> [PROBLEM TO WORK ON]:
Your answer must be the lines from the one holding "Instruction: Click next" through the final line of the entries below, copied exactly, with no pictures.

> [INPUT RECORDS]:
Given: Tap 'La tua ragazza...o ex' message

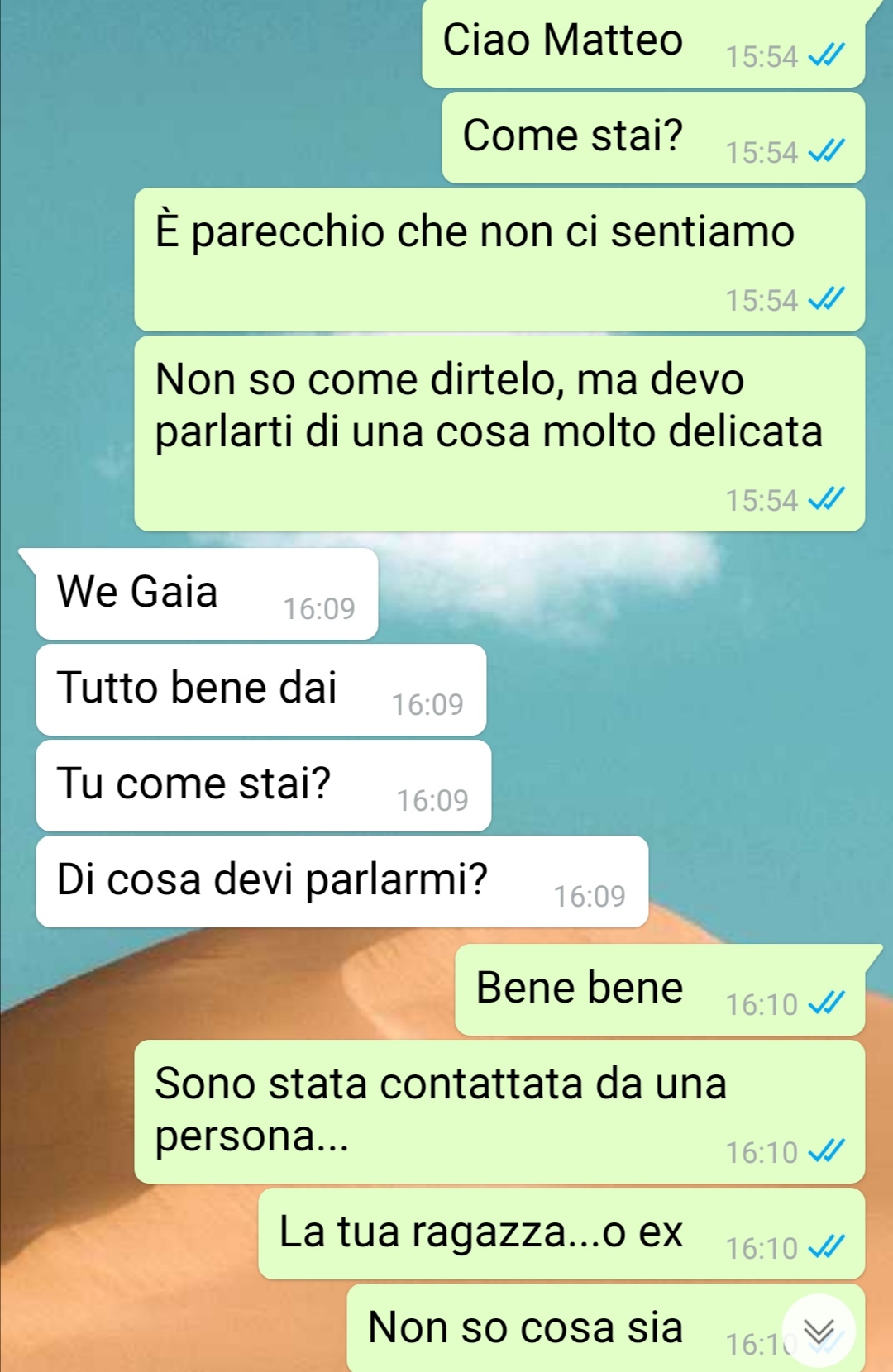Looking at the screenshot, I should click(x=561, y=1233).
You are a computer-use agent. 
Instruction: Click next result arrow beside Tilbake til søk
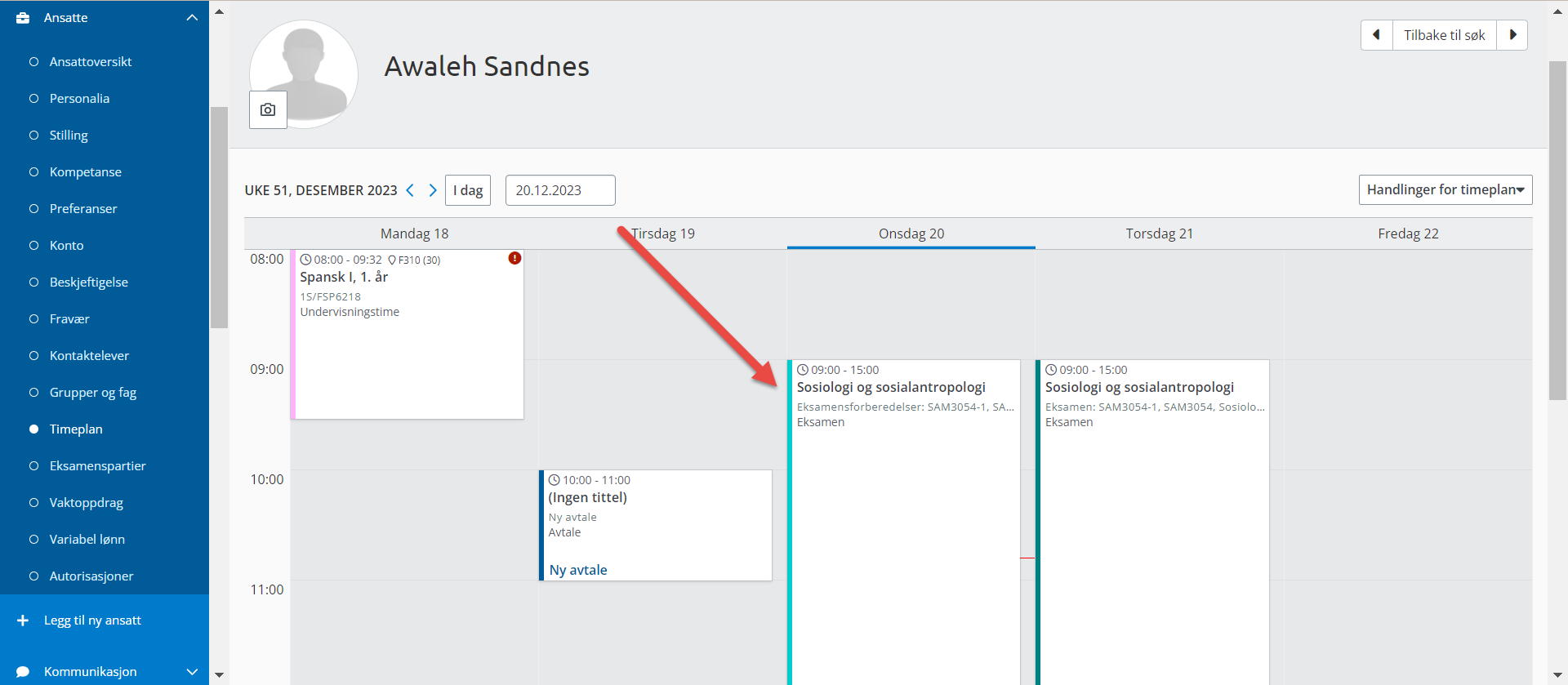[x=1512, y=35]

> [EXERCISE SOLUTION]:
Instruction: Click next result arrow beside Tilbake til søk
[x=1512, y=35]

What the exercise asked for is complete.